Mad Max’s continuity is pretty confusing. It might be hard to believe, but the 40-year-old franchise spawned from a micro-budget Australian movie about raiders in a post-apocalyptic wasteland does not actually have the most coherent timeline. And with the release of the first trailer for Furiosa, the latest film in the series, things got even more complicated. But we’ll do our best to help you understand it.
The first important thing to remember about Mad Max’s timeline is that it kind of sort of got rebooted, a little. See, Mad Max: Fury Road, the fourth installment in the series, was originally set to release in the ‘90s or early 2000s, with Mel Gibson returning as Max. However, after numerous delays, and numerous instances of Mel Gibson being a horrible person in public, the movie got an updated script and a new Max — the much younger Tom Hardy.
With the change in actors, and Max’s age, the series had to be changed slightly too. As such, Fury Road is set in essentially an alternate timeline from the original movies. Key events happen at slightly different times. In Fury Road’s timeline, the nuclear annihilation of huge portions of humanity happened in between the events of Mad Max and The Road Warrior, rather than after The Road Warrior, like they do in the original trilogy.
All of this makes things especially confusing when the trailer for Furiosa informs us that the events of the movie happen 45 years after the “the Collapse.” Technically this means the movie probably takes place a little less than 45 years after the events of The Road Warrior. This doesn’t make a ton of sense when compared to the events of Fury Road, especially if it’s the same Max character.

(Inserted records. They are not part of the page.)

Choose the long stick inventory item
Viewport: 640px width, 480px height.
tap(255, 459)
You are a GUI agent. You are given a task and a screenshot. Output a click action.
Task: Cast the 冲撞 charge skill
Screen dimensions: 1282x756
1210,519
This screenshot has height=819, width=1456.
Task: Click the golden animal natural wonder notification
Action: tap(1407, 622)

But if you’re trying to square that math with either the events of the original Mad Max trilogy or Fury Road, let me offer some helpful advice: don’t. It probably doesn’t make sense. In fact, the comics books that have come out since Fury Road have been trying to fit its timeline back into the original trilogy for years, and never gotten close to succeeding.
And you know what? That’s OK.
Mad Max director, writer, and creator George Miller, in his infinite wisdom, rightly decided with the release of Fury Road that maybe Max is an idea larger than petty grievances like canon and continuity. Max is a myth and a legend, and as Miller himself has supposedly said, he works best as a campfire legend. And Furiosa is no different. The trailer says as much in its first few seconds. This is her Odyssey. She’s destined to become a myth, and myths are too important to worry about whether or not the details line up.